----- SOURCE PASSAGE

There’s a whole world of vegan “dairy” to laden those refrigerator shelves with. Vegan cheeses can be hit or miss so ask for recommendations online or from vegan friends. Vegan yogurts are improving every day, with even soy-free varieties made with coconut milk!
3. Friendly Fats
At last, some good news: fats can be good for you, providing they’re minimally processed veggie fats such as canola, avocado and extra virgin olive oil. A healthy fat collection should include omega 3 fatty-acid staples like flax seed oil and hemp seed oil for heart and brain happiness (keeps skin and hair gorgeous too).
Unprocessed coconut oil is no longer a bad guy in the healthy fat scene. Enjoy unrefined coconut oil’s tropical fragrance in Indian curries or chocolate desserts.

----------
----- DATA EXTRACT

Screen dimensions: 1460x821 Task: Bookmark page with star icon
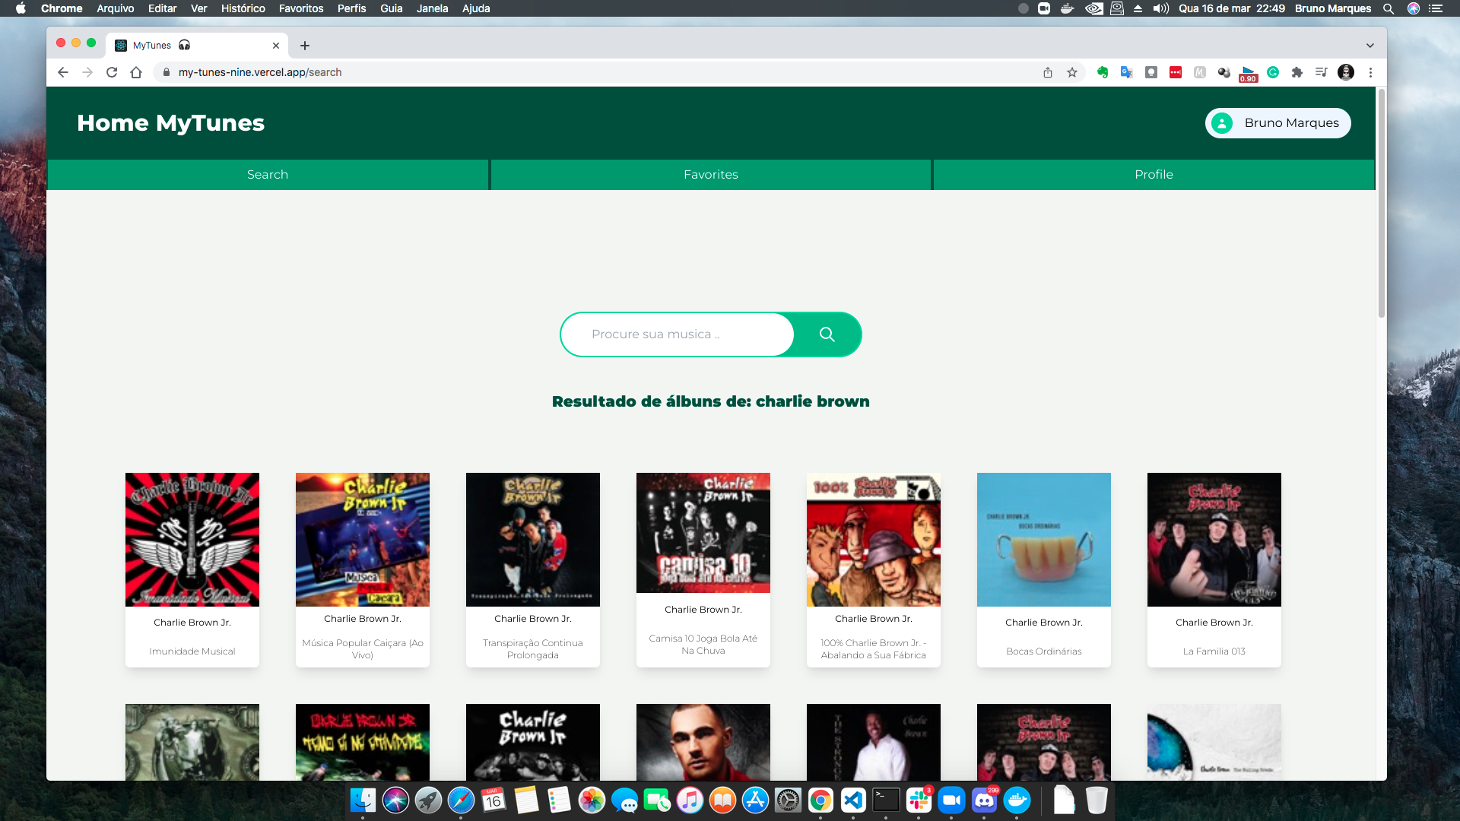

----------

▶ **TASK INSTRUCTIONS**:
**a.** Summarize the passage on vegan dairy and healthy fats in two sentences.
**b.** In the passage on vegan dairy and healthy fats, which two oils are named as omega-3 fatty-acid staples?

▶ **THE SOLUTIONS**:
**a.** Vegan cheeses can be hit or miss, while vegan yogurts keep improving and include soy-free varieties made with coconut milk. Minimally processed plant fats such as canola, avocado, and extra virgin olive oil can be good for you, a healthy fat collection should include omega-3 staples like flax seed oil and hemp seed oil, and unrefined coconut oil is no longer seen as a bad fat.

**b.** Flax seed oil and hemp seed oil.